I've been putting in 16 to 18 hours a day most days for the past few weeks, and I've had a recurring thought about that: much of the world probably does this as a matter of course, and puts in these long hours in order to survive. How could I complain that it's taking me too much time to sort and pack my stuff, too much time to organize my legal, medical and financial affairs, too much time to prepare for my adventure?
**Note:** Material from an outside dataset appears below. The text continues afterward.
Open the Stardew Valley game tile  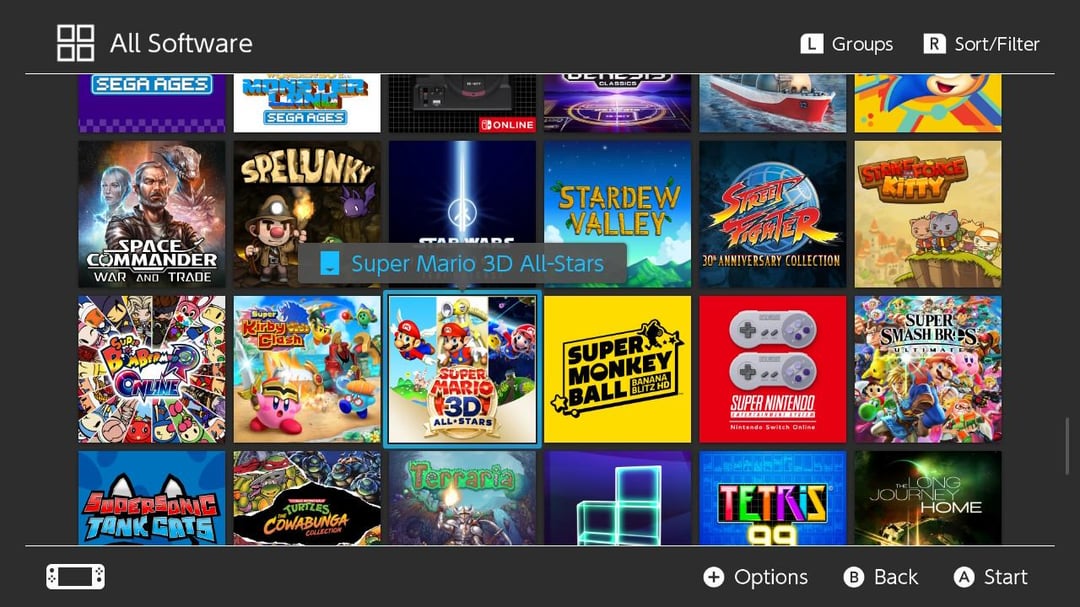tap(617, 214)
I continue to wrestle with my stuff on all levels. At a wonderful improvisation workshop this weekend, our teacher spoke of an improvisation friend who'd said something along the lines of, "When I let go of my stuff, it has claw marks all over it." This was a reference to the emotional and other stuff the friend held onto while improvising, but it's all metaphor anyway. Among the things I've read while sorting through old journals and scraps of paper was a statement about liking the moving process, ~ "because I get to enjoy the things I have, I get to let go of the things I have, and I get to move into at least relatively unfamiliar territory." In that particular entry, written some time after my parents' deaths, I likened the experience of grieving to that of moving.

Improvisation, in addition to being just plain fun (even when it's also fantastically challenging), seems to me the best possible preparation for my journey -- perhaps for any journey, including life. I timed my departure, in part, so I could take this weekend workshop. David's focus on attuned honesty with self and others, full attention, and staying with what is, is exactly what I need. That he approaches the learning with experiences -- rich, emotional, relational, physical, elemental, spatial and, dare I say, spiritual experiences -- rather than exercises is a marvelous bonus.

My preparations have led me into deep territory, e.g., Advanced Care Directives, Durable Power of Attorney (yep: all the information), registering with the Stanford Willed Body Program. identifying recipients for my things -- and, most deep of deep, asking people to take these significant roles in my life. My friends and family have stepped up with immense generosity, and they offer themselves to me so fully that it quite takes my breath away. The help (the love!!!) comes in all forms, big and bigger, ranging from the concrete-physical to the spiritual-emotional. Perhaps those are the same thing. My gratitude is equaled only by astonishment at my good fortune to have these people in my life. Thank you.

Which leads me to think of something I'd heard once, about a situation in which someone stands on a crowded corner and yells out, "Guilty!" -- to which everyone within earshot responds by cringing, assuming they have been found out. Wouldn't it be great if one could stand on that street corner and yell out, "Thank you!," and know that everyone within earshot would feel recognized and smile? Again: thank you.

I've been given many nourishing images and words (as well as yoga positions and the reminder to drink water) to guide and sustain me. I've been practicing one such gift: "This. Here. Now." Me being who I am, I wonder what the "this" and "here" are in all their -- for me typical -- complexity. What is this particular "this," and where exactly is this "here"? The "now" is completely refreshing, handily simplifying and grounding "this" and "here" in the moment. "The moment" qualifies for me as "relatively unfamiliar territory." (big grin here)

In spite of my exhaustion, in spite of my ongoing questioning of my capacity to keep going, in spite of my terror that I won't get enough done before leaving (so very existential), in spite of my sadness to be saying good-bye to people I love, in spite of my turmoil and existential ponderings -- I feel a pervasive lightness and joy. I'm excited and I smile a lot. I don't get frustrated when things are not going well. One can only hope that my posts will be more palpably joyous once I actually leave the country, as well as have some images people might want to see.

Speaking of which: one friend, knowing that I felt overwhelmed on a particular day, put together the encouraging image that accompanies this post. Oh, the lightness and joy! The liberation of submersion. The buoyancy of jumping into the deep end.

Okay, I can hear the garbage trucks outside, so it's time to catch some Zs before turning back to the stuff.